I really do not know how to be any different than I have been, and at this point there just ain't no going back. I just can't. I feel like I have outgrown the restrictive place I was in, and I am just not going back there.
How that fits with others remains to be seen, and with some it may never fit. Of course, there are repercussions that come from this attitude and place, and the threat of them is what kept me where I was for the longest time.
It is not easy. Not by a long shot. But at at this point the pain of not being true to myself is too great to ignore. Some may think that because I am where I am, I don't care about others. If they were close enough to me, they would know that is the farthest thing from the truth.
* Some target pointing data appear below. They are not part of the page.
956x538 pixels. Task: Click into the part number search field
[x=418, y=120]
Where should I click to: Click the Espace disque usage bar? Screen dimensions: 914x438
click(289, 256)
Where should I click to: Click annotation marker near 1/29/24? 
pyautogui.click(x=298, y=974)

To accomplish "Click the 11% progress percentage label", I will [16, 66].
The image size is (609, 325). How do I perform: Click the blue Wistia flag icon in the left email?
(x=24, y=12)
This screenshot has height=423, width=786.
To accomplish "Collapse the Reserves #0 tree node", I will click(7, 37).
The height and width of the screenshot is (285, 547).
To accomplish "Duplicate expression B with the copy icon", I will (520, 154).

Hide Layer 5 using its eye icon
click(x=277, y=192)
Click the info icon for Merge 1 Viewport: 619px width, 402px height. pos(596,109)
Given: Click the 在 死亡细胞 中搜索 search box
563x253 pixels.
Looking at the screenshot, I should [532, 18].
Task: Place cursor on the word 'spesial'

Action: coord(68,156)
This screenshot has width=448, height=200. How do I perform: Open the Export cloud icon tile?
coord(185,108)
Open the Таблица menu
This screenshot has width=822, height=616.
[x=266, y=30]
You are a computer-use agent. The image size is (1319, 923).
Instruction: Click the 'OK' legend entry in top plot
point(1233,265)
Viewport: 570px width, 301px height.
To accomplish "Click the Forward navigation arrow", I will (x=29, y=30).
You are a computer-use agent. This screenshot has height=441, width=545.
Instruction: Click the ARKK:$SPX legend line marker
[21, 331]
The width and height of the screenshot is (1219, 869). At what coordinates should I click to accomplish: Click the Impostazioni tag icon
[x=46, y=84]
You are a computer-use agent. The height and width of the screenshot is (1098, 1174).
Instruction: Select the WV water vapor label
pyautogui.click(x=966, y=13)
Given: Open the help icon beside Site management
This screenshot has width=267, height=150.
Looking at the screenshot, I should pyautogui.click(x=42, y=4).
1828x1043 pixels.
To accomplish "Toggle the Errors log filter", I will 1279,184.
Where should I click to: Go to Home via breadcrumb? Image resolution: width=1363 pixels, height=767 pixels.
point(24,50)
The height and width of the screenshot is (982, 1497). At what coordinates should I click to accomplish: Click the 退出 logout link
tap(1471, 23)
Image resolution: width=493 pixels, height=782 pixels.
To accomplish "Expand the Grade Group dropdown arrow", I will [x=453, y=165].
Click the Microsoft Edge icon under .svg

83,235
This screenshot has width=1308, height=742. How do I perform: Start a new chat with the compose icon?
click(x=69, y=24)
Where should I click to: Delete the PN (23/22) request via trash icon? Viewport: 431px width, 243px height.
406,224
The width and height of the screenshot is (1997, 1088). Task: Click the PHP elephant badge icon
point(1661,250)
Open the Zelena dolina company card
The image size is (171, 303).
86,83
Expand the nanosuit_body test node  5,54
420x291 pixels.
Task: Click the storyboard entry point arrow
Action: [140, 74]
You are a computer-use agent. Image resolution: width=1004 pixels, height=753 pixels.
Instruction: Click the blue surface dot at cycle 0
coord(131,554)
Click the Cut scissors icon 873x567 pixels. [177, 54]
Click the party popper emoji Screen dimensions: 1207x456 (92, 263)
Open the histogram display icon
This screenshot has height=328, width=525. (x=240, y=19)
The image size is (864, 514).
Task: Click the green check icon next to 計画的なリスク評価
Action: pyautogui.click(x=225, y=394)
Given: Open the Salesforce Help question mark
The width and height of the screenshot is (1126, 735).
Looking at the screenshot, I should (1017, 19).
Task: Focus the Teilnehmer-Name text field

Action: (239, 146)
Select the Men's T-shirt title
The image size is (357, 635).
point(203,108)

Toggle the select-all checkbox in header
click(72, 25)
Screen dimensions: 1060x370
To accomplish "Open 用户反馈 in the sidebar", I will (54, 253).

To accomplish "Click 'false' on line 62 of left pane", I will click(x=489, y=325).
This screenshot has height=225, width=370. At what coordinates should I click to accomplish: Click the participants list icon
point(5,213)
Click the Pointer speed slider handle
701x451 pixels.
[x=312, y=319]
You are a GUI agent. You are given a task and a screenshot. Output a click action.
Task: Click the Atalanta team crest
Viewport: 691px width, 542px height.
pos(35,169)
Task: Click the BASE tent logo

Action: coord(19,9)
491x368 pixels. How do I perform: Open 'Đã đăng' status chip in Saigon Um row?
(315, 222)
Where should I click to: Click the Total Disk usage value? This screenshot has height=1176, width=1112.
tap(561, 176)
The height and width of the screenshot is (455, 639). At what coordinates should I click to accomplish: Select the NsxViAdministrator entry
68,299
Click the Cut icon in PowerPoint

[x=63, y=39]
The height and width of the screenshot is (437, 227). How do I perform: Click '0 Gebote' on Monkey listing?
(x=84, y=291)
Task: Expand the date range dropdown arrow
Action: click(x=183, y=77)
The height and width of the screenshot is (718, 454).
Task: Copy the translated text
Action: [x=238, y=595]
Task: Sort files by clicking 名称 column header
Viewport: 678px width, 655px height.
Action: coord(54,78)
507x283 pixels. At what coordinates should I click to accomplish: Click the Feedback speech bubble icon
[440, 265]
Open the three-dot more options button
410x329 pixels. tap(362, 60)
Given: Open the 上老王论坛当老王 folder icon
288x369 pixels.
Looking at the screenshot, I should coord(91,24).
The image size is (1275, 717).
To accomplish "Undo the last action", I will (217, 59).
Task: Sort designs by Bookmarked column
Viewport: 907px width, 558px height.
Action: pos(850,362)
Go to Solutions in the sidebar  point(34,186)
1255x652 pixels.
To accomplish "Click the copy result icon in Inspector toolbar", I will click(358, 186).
My harshest critics are those who are closest enough to think they know me, but too distant from my circumstances to truly understand what I face. It really makes me angry sometimes. And right now I am aware of that anger. When I started to write, I did not realize that the bubbling was anger. I thought it was overwhelm. However, given I chose a stove metaphor and not a bubble bath, it would make sense that anger was in the picture.
I am feeling yucky. My stomach hasn't been right since the scan. I have been tempted to just drink water for 3 days to try to give it a rest. Plus, I understand that it helps the immune system restart. I just don't handle things well when I don't eat, so I am questioning this possibility. I'd probably be fine, and would just have to be slow in getting back to eating afterward. With chemo getting close, I am not sure if that is a good or bad idea.
I feel like I want to scream. Given it is 11:30 at night, and that I am not alone in the house, it is probably not a good idea. My friend has been home sick for several days now, and I am guessing that his presence might be getting to me a bit. His "sick" energy, and just the fact that I am usually alone a lot more than I have been lately. I truly value my alone time. And being alone in a room is good, but it is not the same as being alone in a house. The energy is so different when he is not here, and even more different when he is away on vacation for several days.
I imagine the fact that I haven't been sleeping well doesn't help anything. I wish I could sleep more/better, as when I do, it is a welcome reprieve/escape from the many issues and pains I face. The nights I actually sleep through the night are pretty rare. But when they happen, they are oh, so, ahh-mazing.